Virginia Gov. Bob McDonnell said Tuesday that, given the rough economy, one-time bonuses state employees are slated to receive this week will be the only salary bump they’ll see in the near future. State employees, who have gone without any increase in pay since November 2007, will get a one-time 3 percent bonus this week as a reward for finding millions of dollars in savings in the state budget, McDonnell said on his monthly appearance on WTOP’s “Ask the Governor.”
“What I want to do is create a system so that we don’t have that massive spending at the end of the fiscal year,” he said. “We cut $10 billion out of the budget; they saved another $175 million on top of that mark, and so that’s why the bonus was paid, out of savings generated by our state employees.”
But, McDonnell added, state workers are unlikely to see any pay raises soon.

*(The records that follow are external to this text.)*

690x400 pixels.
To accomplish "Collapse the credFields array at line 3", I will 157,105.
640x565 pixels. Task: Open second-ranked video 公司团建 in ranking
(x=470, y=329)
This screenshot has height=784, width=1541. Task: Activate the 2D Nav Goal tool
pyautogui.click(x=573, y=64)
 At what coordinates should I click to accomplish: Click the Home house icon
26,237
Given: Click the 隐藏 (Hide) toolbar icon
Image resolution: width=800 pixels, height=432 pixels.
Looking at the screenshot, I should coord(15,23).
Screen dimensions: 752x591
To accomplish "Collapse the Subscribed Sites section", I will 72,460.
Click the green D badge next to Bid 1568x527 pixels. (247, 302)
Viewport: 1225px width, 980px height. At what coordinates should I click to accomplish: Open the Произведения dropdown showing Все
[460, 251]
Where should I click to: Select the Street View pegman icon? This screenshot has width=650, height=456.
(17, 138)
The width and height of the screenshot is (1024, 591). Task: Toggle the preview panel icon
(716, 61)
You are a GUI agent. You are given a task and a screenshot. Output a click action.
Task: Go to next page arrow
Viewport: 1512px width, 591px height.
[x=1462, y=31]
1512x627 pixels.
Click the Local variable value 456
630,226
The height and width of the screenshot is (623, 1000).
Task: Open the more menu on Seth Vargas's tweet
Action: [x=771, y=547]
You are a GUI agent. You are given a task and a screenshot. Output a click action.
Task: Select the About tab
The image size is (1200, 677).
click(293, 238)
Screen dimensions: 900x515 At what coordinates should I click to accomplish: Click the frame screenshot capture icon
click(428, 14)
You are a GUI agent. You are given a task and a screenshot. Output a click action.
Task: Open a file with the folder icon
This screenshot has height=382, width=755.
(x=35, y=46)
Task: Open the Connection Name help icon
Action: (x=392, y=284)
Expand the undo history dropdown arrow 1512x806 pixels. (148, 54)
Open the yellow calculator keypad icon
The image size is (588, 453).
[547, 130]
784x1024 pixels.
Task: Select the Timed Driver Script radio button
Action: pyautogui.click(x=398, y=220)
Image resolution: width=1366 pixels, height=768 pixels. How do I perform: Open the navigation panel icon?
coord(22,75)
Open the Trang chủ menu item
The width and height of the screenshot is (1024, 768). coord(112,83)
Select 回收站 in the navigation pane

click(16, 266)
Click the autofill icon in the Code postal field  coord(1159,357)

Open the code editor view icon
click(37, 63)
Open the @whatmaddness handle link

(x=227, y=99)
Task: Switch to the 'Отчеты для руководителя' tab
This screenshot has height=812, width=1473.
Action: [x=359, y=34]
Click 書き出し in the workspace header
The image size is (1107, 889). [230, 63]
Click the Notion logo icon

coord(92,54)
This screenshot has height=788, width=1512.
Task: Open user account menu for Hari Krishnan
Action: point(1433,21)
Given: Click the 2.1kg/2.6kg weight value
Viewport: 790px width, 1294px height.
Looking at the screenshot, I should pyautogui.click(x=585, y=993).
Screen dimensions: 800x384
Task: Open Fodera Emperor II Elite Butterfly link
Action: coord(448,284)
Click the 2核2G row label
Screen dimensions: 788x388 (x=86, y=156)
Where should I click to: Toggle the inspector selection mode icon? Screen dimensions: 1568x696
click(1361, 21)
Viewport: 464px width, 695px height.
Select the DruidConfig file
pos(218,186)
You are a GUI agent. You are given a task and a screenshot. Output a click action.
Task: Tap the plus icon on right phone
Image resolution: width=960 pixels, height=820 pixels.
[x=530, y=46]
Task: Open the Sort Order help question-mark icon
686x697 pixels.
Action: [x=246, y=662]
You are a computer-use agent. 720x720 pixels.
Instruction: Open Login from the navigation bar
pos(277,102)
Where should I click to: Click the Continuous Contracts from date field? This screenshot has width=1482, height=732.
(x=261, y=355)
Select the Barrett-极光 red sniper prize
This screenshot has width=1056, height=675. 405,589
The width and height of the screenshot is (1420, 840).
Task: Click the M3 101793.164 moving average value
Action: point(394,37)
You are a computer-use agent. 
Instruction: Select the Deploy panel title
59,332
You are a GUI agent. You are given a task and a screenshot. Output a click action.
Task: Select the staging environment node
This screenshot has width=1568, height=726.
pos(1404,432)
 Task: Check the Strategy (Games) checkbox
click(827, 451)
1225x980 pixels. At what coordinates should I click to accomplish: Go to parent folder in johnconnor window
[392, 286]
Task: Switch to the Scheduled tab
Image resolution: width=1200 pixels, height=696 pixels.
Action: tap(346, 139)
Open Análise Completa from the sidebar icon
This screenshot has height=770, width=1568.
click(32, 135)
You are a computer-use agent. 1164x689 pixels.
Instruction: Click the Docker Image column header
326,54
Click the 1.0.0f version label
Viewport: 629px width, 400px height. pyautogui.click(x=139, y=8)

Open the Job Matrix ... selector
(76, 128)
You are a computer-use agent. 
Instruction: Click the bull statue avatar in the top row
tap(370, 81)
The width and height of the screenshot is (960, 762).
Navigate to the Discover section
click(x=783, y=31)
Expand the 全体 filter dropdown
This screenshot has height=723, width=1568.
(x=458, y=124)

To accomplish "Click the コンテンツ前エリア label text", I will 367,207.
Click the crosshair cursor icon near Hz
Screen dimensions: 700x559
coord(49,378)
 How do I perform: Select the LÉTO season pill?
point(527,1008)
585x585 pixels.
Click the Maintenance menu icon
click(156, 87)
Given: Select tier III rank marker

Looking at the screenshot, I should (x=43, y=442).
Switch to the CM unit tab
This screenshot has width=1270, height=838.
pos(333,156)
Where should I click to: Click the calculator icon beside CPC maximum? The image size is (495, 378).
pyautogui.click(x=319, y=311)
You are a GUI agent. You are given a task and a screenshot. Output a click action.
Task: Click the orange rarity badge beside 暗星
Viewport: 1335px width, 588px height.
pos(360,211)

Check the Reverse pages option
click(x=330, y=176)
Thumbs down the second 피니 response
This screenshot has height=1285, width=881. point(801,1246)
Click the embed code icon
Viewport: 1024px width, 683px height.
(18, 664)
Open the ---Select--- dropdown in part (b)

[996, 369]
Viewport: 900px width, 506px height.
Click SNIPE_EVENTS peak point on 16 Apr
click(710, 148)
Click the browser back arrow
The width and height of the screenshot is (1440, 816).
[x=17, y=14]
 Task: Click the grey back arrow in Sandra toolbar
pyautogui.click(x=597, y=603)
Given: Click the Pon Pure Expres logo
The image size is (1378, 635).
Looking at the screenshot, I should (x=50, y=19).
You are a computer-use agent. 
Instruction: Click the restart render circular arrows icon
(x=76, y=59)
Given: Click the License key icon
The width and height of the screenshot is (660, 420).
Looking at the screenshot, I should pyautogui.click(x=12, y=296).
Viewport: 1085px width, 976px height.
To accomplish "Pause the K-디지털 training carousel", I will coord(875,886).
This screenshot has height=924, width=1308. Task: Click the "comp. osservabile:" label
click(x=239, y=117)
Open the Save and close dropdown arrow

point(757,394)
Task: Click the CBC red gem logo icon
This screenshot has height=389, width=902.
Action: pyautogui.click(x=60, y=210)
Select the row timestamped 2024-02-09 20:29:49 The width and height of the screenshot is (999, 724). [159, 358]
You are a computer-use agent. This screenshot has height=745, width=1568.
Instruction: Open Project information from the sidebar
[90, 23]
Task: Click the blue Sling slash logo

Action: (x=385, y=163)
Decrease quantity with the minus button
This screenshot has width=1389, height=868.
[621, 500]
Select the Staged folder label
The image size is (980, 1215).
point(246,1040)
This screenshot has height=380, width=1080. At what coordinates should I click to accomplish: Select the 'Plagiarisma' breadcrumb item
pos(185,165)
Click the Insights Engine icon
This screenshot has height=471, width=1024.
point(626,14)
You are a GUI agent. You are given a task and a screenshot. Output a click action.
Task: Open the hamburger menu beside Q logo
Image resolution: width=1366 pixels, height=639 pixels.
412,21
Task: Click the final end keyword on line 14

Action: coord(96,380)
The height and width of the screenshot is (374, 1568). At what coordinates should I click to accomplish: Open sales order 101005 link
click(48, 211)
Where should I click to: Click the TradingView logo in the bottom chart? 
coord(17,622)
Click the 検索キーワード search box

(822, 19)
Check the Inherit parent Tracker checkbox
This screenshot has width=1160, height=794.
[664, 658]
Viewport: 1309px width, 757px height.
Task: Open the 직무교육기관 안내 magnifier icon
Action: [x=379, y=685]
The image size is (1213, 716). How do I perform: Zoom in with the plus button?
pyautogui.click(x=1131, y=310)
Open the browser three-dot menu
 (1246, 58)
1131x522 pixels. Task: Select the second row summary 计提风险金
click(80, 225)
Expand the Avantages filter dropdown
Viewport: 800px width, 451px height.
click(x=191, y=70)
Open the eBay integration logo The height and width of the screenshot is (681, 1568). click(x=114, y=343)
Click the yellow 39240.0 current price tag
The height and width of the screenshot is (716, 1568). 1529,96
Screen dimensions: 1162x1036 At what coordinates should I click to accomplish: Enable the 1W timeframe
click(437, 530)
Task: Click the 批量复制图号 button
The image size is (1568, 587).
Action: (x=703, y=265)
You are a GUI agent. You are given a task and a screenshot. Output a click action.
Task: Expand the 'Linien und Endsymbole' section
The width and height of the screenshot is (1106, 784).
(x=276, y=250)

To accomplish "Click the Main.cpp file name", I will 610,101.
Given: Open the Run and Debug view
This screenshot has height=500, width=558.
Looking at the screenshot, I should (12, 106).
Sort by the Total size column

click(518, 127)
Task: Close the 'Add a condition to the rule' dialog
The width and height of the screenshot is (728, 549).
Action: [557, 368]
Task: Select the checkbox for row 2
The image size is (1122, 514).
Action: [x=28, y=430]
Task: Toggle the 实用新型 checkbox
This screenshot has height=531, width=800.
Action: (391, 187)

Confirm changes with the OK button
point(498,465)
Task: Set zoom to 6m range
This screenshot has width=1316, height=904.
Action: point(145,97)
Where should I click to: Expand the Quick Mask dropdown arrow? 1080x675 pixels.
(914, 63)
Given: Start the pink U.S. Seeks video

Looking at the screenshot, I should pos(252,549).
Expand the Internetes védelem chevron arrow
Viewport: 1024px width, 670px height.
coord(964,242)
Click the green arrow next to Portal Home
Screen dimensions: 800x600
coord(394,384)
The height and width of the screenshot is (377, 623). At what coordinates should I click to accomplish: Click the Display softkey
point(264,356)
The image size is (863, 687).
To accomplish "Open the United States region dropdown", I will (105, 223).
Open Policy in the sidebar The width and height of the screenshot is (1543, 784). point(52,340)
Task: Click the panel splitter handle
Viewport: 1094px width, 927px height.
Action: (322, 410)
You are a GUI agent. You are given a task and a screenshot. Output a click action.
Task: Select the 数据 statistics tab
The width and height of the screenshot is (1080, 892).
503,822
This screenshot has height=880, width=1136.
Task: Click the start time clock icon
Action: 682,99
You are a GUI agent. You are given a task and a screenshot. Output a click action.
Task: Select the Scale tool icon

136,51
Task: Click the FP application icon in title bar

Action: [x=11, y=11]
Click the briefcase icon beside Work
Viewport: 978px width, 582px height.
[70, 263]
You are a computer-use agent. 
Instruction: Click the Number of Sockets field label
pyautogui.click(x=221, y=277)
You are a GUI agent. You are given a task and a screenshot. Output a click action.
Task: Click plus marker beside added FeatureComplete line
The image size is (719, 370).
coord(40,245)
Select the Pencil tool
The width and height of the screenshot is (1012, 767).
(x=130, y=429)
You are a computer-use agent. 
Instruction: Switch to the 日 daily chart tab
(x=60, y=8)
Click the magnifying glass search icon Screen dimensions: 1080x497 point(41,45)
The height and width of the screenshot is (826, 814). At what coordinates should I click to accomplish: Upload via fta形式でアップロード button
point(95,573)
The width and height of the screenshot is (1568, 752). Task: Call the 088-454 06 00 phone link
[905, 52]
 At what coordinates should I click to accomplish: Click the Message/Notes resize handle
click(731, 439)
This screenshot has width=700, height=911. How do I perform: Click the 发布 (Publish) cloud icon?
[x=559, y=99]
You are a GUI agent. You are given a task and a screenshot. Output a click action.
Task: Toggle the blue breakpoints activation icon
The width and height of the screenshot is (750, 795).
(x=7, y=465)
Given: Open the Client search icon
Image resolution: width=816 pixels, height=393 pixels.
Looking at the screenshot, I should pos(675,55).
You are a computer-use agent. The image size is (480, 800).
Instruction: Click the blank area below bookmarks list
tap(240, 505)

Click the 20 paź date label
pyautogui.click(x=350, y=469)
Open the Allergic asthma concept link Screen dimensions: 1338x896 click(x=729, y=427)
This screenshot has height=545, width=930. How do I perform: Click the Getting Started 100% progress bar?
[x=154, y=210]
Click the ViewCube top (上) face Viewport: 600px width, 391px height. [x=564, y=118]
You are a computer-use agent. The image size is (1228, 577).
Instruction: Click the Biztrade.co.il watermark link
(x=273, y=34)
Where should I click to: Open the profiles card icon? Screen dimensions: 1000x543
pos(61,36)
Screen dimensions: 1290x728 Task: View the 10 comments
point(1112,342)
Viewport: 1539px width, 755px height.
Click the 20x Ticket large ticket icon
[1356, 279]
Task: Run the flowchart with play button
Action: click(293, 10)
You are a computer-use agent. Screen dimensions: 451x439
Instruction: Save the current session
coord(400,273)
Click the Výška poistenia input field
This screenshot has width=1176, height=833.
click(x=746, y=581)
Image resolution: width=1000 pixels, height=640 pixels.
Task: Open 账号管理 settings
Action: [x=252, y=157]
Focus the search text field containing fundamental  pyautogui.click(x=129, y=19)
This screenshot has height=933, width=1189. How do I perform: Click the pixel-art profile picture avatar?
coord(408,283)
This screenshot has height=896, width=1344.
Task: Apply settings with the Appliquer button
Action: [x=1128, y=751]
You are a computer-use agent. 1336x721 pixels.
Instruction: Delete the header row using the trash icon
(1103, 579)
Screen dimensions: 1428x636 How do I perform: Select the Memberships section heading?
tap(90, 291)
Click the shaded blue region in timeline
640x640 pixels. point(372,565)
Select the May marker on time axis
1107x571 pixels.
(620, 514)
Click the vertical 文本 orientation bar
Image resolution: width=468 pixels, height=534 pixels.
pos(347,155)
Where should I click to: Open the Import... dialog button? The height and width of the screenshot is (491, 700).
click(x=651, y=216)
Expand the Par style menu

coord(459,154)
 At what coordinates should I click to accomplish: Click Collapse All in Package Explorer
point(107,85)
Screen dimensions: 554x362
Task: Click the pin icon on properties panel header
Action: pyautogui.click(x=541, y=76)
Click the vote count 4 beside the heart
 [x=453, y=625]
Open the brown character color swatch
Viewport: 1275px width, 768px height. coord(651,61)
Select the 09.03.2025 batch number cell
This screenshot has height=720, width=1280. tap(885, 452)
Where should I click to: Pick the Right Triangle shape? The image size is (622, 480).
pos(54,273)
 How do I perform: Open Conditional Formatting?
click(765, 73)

“I’m going to continue to do everything I can to take care of state employees,” the governor said, “but I don’t see the raise happening, at least in the near term.”
One caller, identifying herself as a George Mason University professor, pressed the governor on why there would be no pay raises for state employees.
“The situation is still tough in Virginia’s economy,” McDonnell said. “We have got so many unfunded liabilities in our system — we’ve got unfunded mandates from the federal government, we’ve got Medicaid and other expenses that are growing at astronomical rates, we’ve got to invest more in places like higher education which we have underfunded, and job creation, economic development.”
McDonnell also weighed in on President Obama’s announcement to freeze salaries for 2 million civilian federal employees for two years, saying it was a prudent step toward reining in what the governor called an “immoral and unsustainable” level of federal spending and debt.
“It’s a good start, but they [have] to do a whole lot more than that if they want to get this budget deficit under control and restore fiscal responsibility in Washington,” he said.